Again I was enthralled by the photographs of her paintings. I spent a lot of time flipping between the written descriptions of them and of her circumstances while she created them, and the sections with the images. Her skill and her unique perspective created some very powerful surrealist art, like What The Water Gave Me. How could I not feel inspired that a woman in so much pain could still create at such a volume?
Her pain, both physical and emotional, are major themes in both her artworks, and her biography. At times it can be difficult to bear witness, on a visceral level. And Frida herself does little to soften the blows or help the viewer ease in to it. She created an intense persona, both in real life and on canvas, and insisted that those dealing with her did so on her terms.
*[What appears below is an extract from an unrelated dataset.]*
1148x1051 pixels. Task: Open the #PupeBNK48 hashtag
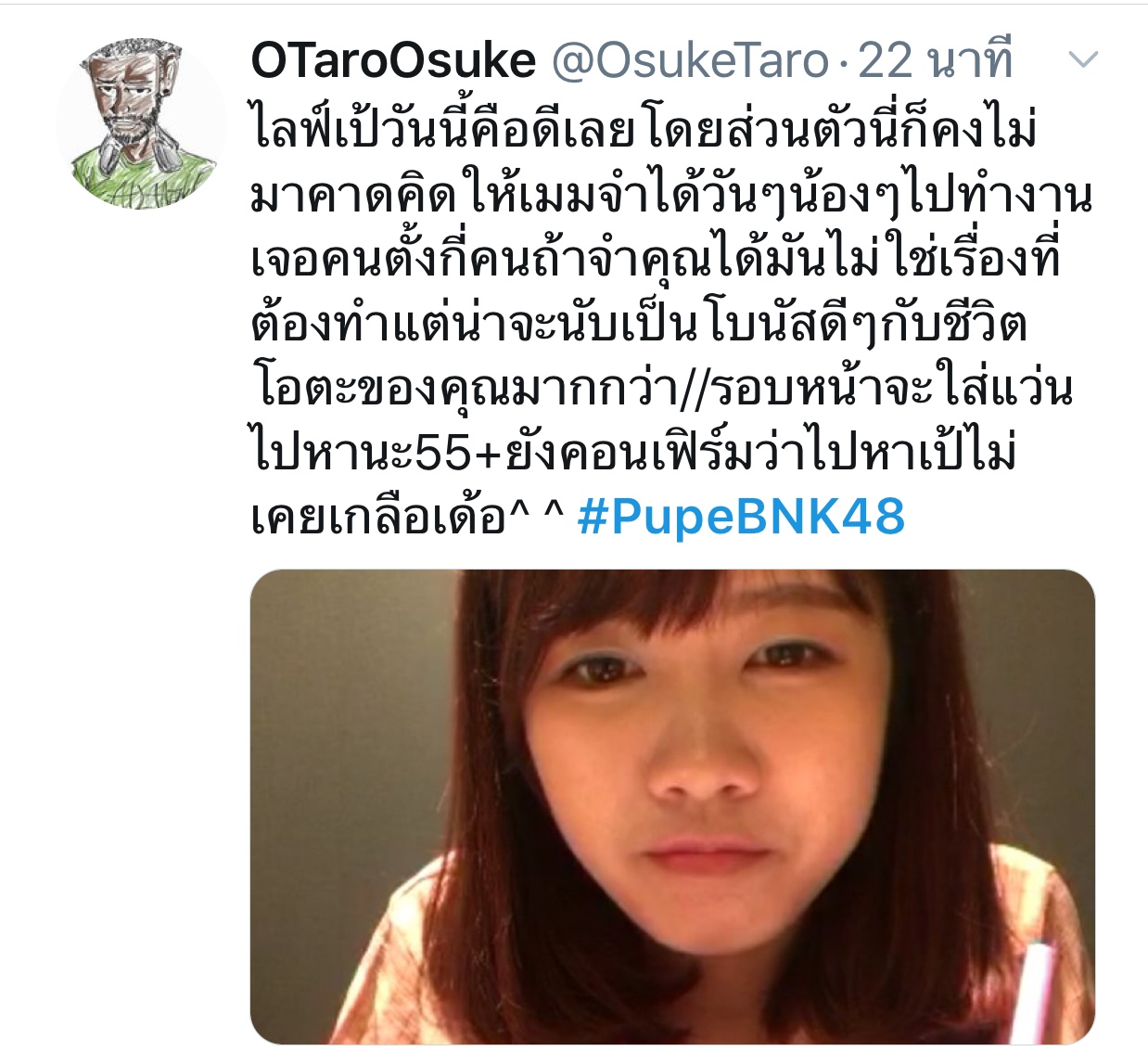[x=740, y=517]
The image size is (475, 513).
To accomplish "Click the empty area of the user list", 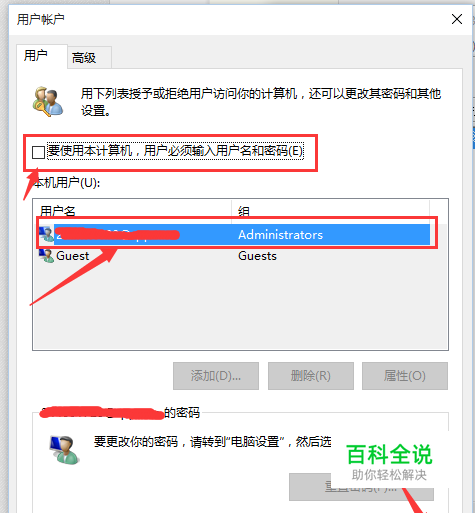I will [240, 307].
One of the hardest portions of the book, for me, were her letters to her first boyfriend, Alejandro Gómez Arias. In them, she presents herself as the most forlorn, pathetic creature wholly dependent on this young boy for self-approbation, even as he is clearly starting to pull away. She is depressed as she recovers from her tragic bus accident, and the depression leads her to make incredibly self-deprecating statements that are at odds with that strong persona that she later in life so actively presented. Some of that reappears in her letters to Diego during their periods apart, but not to the same degree. Adult Frida has a better sense of her own self-worth while declaring her devotion to her unfaithful yet supportive husband.
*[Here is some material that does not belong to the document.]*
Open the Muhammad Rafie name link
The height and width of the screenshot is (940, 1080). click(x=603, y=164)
I think those lame letters were difficult for me as a reader for two reasons: in the first place, as I said, they contrast so strongly with the fierce, passionate woman she presented in her art and in her public appearances that the clash is confusing and unsettling; in the second place, they remind me of my own angsty, depressed stages, in my youth and occasionally in my present- periods I would prefer to forget, moments that cause blushing cringes upon remembering years later. I wrote letters during heartbreaks that were (mostly) never sent, and if those ever made it into my biography (if there was ever a reason for one to be written), well, they would show a side of myself that I would rather the world didn’t see.
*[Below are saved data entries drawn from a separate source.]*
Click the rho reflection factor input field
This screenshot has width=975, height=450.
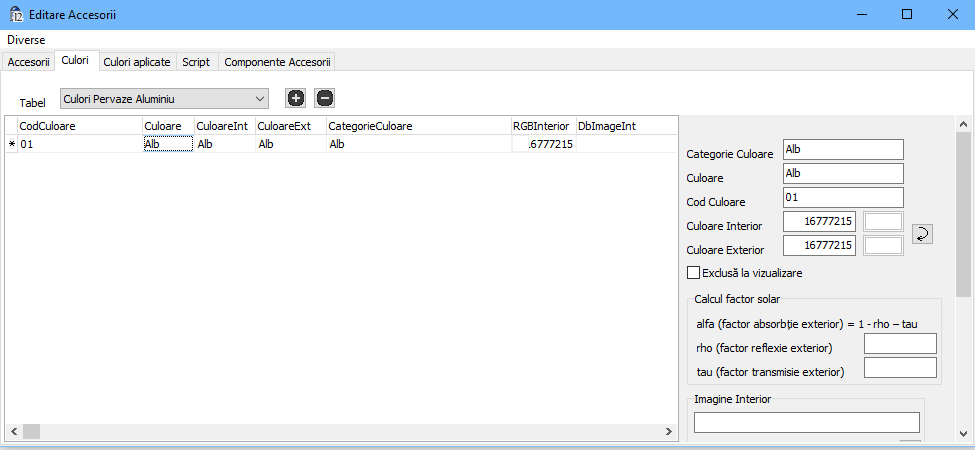pos(899,344)
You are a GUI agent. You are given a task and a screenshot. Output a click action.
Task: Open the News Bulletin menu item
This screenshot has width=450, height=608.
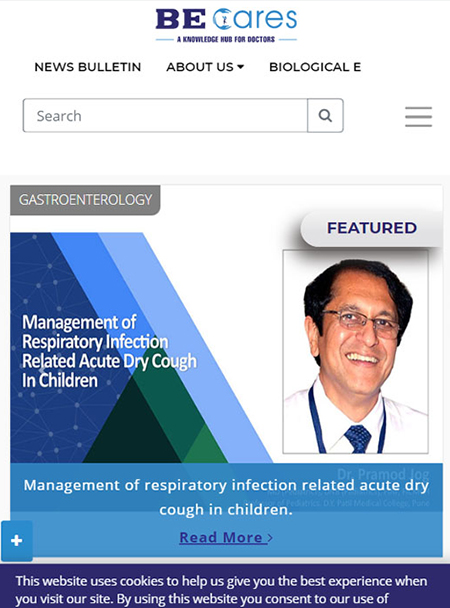(x=88, y=67)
And yet, when I ponder it, I have no doubt that Frida, had she lived to see her biography written, would have demanded her letters’ inclusion. Her art is nothing if not laying herself bare to the viewer’s gaze, so the idea of excising part of her story in that way would not fit with her overall approach to life and art. At least, not as I understand her, after reading this biography.
Even though it conflicts with her allegria, the despair in those early letters is just as much a part of her as the colorful character she so often presented. One needs only look at her later paintings to see both, especially in Without Hope.
There are so many lessons to be learned from Frida as a budding artist still finding my own creative voice. She had her unique ways of dealing with the Impostor Syndrome that plagues so many of us, and she managed to push through her darker moments to continue creating her art. She unflinchingly portrayed her pain and her flaws as integral parts to her story. She had some training in art, but developed her own visual language and style to become an iconic, unforgettable artist. She expressed feelings of low self-worth while being courageous enough to be vulnerable in her art.
There was a movie made based on this book, starring Selma Hayek (hence her picture on the book’s cover), which I still need to see. I hope it is as good as the source material.
This well-written biography makes a compelling read, and paints a colorful, comprehensive picture of a woman and an artist who is one of my biggest creative role models: Frida Kahlo, whose demons not only couldn’t keep her from creating, they fueled her fire instead.